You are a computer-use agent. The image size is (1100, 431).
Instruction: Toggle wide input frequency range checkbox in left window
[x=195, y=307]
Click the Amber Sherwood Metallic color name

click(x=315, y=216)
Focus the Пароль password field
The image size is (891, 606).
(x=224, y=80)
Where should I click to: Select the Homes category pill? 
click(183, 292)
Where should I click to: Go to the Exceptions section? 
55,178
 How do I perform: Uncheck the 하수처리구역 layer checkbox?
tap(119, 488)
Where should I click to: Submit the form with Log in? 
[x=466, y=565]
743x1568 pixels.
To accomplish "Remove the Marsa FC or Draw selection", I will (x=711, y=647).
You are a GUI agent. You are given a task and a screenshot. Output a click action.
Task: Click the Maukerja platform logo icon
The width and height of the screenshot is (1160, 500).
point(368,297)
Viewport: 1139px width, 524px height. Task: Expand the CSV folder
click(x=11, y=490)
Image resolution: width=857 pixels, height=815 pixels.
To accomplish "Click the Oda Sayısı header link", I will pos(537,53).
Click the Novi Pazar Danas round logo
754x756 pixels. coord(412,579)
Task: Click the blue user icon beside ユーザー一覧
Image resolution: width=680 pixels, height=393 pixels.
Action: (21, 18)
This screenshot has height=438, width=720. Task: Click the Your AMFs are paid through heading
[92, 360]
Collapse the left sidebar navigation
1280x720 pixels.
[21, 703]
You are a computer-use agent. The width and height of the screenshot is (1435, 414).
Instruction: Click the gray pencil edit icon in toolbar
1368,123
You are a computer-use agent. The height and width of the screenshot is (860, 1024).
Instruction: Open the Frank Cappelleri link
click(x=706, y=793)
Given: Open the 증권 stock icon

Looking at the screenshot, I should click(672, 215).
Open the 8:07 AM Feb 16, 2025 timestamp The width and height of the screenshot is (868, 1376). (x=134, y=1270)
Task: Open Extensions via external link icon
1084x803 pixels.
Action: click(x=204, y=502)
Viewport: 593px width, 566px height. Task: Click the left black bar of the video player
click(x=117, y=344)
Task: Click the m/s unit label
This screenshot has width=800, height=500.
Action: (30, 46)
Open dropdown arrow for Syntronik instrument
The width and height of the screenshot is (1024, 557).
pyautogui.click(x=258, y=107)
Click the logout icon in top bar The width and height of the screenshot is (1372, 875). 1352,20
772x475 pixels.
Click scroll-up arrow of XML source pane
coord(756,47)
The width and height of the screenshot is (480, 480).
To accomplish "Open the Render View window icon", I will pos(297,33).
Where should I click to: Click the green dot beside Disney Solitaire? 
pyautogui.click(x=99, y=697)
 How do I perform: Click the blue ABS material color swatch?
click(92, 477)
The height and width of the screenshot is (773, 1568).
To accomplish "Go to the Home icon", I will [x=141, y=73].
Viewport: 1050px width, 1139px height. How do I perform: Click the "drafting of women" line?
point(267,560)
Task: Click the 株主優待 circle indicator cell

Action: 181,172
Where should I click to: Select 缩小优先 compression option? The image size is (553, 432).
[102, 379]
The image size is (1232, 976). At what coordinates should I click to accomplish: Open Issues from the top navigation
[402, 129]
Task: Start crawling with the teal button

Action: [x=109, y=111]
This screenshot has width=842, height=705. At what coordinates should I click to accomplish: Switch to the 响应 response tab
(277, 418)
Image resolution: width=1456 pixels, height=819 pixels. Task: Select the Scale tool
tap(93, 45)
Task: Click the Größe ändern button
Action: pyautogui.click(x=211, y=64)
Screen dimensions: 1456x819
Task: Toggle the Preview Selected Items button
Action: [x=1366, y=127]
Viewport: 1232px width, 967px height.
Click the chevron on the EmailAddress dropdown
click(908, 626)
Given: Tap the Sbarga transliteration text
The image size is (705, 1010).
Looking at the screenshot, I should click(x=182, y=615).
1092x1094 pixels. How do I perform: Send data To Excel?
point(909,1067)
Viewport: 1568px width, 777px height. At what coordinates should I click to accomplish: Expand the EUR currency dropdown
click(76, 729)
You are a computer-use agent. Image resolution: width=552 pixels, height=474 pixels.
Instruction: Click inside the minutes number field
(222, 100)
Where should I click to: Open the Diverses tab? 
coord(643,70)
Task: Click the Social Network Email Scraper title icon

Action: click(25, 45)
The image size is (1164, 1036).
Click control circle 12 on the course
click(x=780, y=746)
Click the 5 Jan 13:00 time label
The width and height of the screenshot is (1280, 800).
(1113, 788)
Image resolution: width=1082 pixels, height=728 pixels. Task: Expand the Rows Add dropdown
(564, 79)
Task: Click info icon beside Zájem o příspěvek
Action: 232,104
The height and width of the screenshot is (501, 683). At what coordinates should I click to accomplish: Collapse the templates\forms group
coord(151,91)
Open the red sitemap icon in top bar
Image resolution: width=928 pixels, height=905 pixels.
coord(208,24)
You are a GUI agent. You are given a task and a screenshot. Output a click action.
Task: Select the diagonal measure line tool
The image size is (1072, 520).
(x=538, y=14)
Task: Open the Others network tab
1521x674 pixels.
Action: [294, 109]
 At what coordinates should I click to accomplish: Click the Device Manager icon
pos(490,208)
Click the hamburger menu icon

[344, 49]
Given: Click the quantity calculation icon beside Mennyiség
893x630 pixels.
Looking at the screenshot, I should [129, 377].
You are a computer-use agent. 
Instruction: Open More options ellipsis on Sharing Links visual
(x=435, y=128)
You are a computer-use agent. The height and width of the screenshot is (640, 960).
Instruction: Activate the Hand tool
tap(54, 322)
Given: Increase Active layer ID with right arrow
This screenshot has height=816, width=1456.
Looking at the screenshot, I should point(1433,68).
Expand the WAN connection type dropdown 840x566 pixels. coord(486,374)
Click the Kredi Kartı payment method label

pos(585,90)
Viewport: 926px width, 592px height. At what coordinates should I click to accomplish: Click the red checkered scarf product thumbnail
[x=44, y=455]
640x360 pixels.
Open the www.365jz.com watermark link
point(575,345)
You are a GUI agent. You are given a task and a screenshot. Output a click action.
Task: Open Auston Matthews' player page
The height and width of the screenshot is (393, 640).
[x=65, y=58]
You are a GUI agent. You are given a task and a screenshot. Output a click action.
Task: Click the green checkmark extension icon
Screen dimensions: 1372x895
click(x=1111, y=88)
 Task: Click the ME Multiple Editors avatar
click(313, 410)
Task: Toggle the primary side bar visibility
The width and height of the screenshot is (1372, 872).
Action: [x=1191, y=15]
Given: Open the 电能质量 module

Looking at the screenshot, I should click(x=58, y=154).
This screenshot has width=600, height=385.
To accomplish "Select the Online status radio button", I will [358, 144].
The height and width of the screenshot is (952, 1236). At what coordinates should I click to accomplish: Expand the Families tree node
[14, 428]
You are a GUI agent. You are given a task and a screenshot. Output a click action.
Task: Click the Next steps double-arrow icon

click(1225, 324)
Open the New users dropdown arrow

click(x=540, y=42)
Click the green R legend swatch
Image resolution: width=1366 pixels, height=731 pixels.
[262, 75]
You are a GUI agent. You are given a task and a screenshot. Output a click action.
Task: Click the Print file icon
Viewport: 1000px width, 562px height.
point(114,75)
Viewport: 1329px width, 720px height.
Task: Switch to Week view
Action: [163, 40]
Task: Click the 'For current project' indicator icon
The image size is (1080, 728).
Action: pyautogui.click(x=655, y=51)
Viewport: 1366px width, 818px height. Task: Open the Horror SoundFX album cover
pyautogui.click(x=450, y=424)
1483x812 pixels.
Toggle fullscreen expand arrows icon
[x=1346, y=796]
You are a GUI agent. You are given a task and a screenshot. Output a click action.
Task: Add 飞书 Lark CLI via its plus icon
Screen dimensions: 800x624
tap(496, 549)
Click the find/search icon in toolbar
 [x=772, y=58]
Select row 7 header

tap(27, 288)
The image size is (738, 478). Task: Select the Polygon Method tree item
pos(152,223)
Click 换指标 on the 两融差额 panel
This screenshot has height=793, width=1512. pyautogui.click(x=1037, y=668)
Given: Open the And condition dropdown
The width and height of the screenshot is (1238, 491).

========================================================================

YOUR INSTRUCTIONS: Copy the records in the stretch from "The image size is (1164, 1036)." through "(1113, 788)", changing "course" to "map" and leaving everything else as it is.

TASK RESPONSE:
The image size is (1164, 1036).
Click control circle 12 on the map
click(x=780, y=746)
Click the 5 Jan 13:00 time label
The width and height of the screenshot is (1280, 800).
(1113, 788)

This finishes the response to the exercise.